Today's new artist is the antidote to all those Ed Sheeran / Lewis Capaldi / Sam Fender / George Ezra bloke types. His name is Mickey Callisto and he does interstellar space age sizzlers. 

Just don’t expect Mickey to be standing behind a keyboard, distant from a crowd, looking bored when he plays live - because Mickey is a performer. An arse slapping, strutting, body popping, hands in the air, hip thrusting joy of one. Think electronic pop bangers with Freddie Mercury in a club. If you don’t have fun at one of his shows please check your pulse – you are probably dead.

Mickey only has two songs on line: there's the glossily neon sounds of Destructive Love and the hyper-synth-active This Is The Real World, a tune aimed at over privileged who don't understand how regular people live. It's on this one you can hear a hint of Freddie Mercury in the vocals. 

If you want some colour in your pop and that colour is gold, listen to Mickey Callisto. If Breaking More Waves was having a birthday party today, Mickey would be our choice of entertainment. Expect some more bangers from him soon.

Mickey Callisto - Destructive Love

Monday 30 May 2022

NEW #54 Medicine Cabinet


In the dim and distant days when music blogs were a force to be reckoned with and every fledgling band wanted their debut demo up on a tastemaker site, the idea of the ‘buzz act’ was commonplace. These days however, the buzz, if that is still the right term, seems to sit on TikTok, but the concept remains the same; if you can get people talking about you, greater things and opportunities may await.

The last band I remember there being a fair amount of buzz-chat on music blogs prior to the band releasing anything was Black Country, New Road (I joined in on the act in this post here), but more recently I’ve noticed a small amount of revival for the blog-buzz.

First, with what seems like an almost too heavy load of expectation, is The Dinner Party, a six piece that have yet to release any material but are already scheduled to join The Rolling Stones at Hyde Park, London this summer. Second is today’s new band, albeit the internet tongue wagging going on for this lot is a bit more low-key.

They’re called Medicine Cabinet and they’re from Scotland.

Like The Dinner Party they have, until very recently, not released any music, but earlier this month their debut single The Signs dropped on streaming services. A mix of danceable pop and bum-wiggling retro indie The Signs pays tribute to bands such as Blondie and Altered Images, reminding us all that guitar bands don’t just have to be shouty angry lads wanting to be the next Idles / Shame / Yard Act / Fontaines DC and that it’s ok to be a bit bubblegum and fun. 

I caught the group at this year’s Great Escape festival and it struck me that their approach is as much visual as  the music. There’s no normcore down-styling here. Medicine Cabinet seize your eyes and take me back to a place when I first set eyes on bands like Manic Street Preachers and White Stripes – bands that wanted to stand out with the way they looked as much as the music. Medicine Cabinet are glamourous, cool and look like they’d be a lot of fun to go shopping with. They have the haircuts, the cheekbones, the shades, the clothes. 

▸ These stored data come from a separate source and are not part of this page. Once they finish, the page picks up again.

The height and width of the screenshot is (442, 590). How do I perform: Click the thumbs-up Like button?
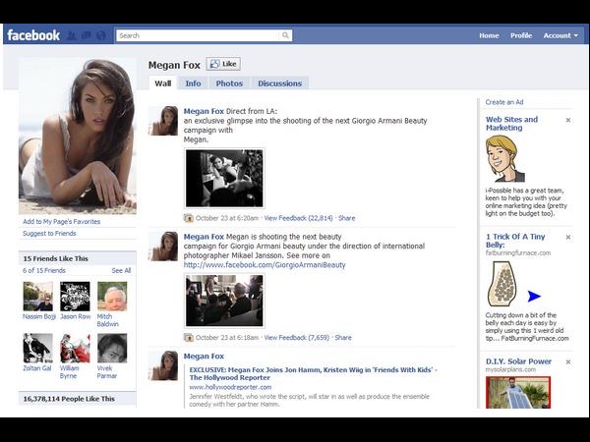tap(223, 64)
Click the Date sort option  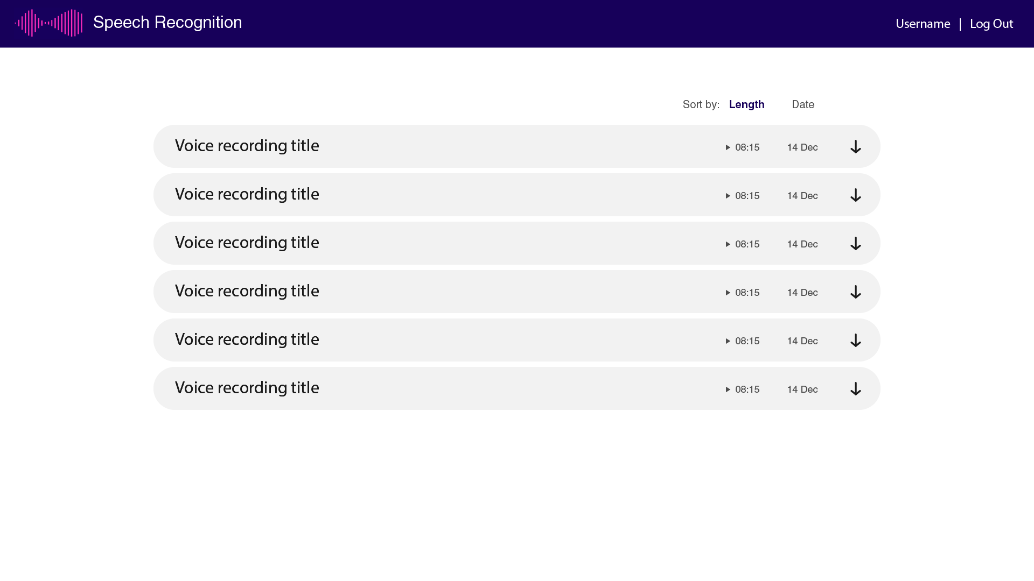pyautogui.click(x=803, y=104)
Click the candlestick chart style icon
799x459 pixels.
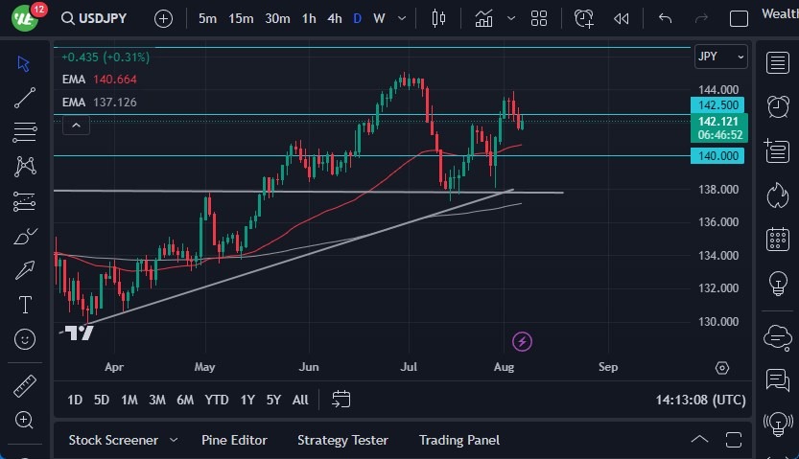(439, 18)
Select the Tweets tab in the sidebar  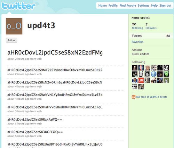tap(151, 36)
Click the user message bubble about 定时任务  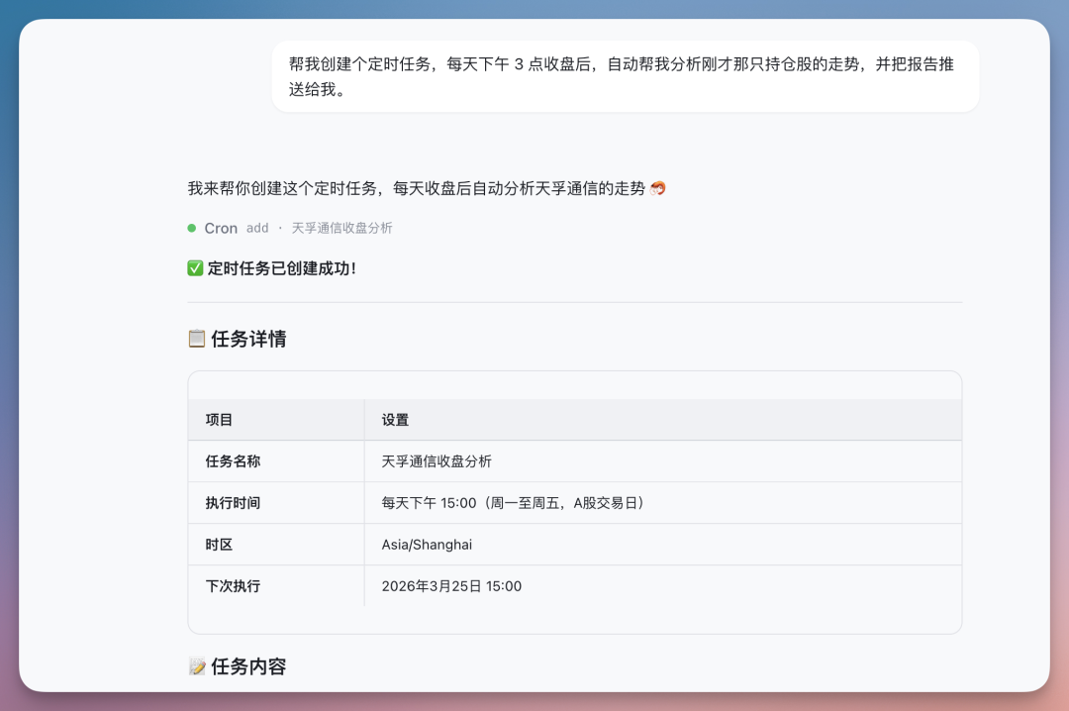coord(623,76)
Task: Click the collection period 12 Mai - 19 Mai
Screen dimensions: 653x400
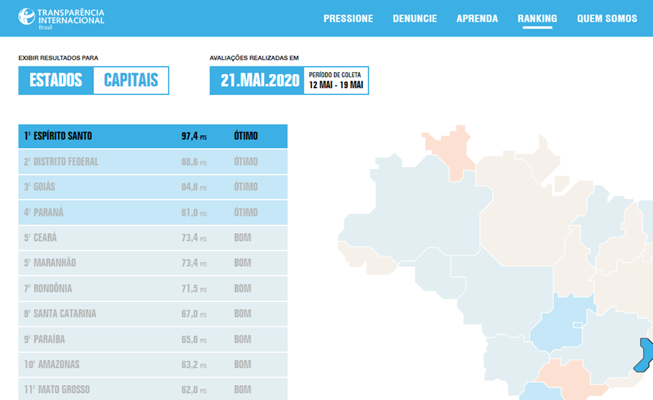Action: pos(336,80)
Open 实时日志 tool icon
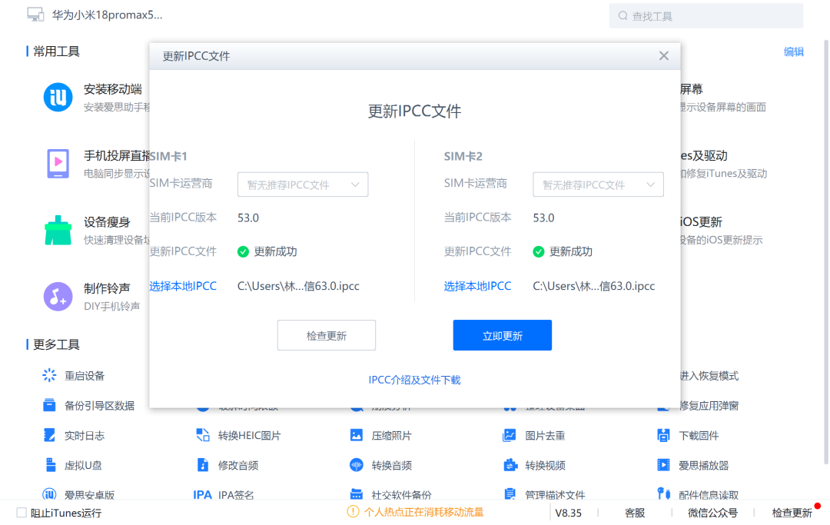The height and width of the screenshot is (525, 830). [50, 436]
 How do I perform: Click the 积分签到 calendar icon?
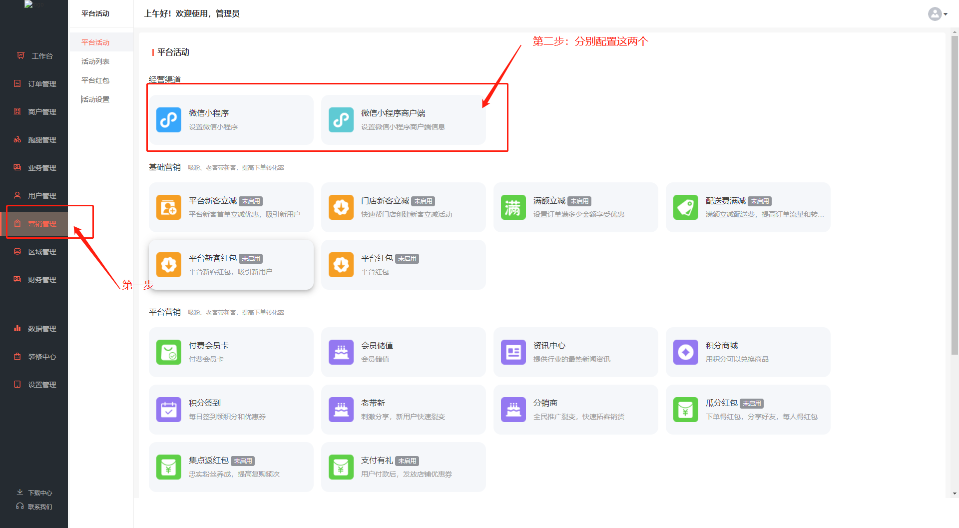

And there’s the music as well. Live it all comes together. Sometimes model and now lead singer Anna Acquroff is a tiny ball of energy on stage and their songs already seem to be fairly well formed. They're not a band who are getting noticed just because of their style.

Now with a single out, what they need is a hit. Over to you TikTok perhaps?

Medicine Cabinet play the Windmill, Brixton on 6th July 2022.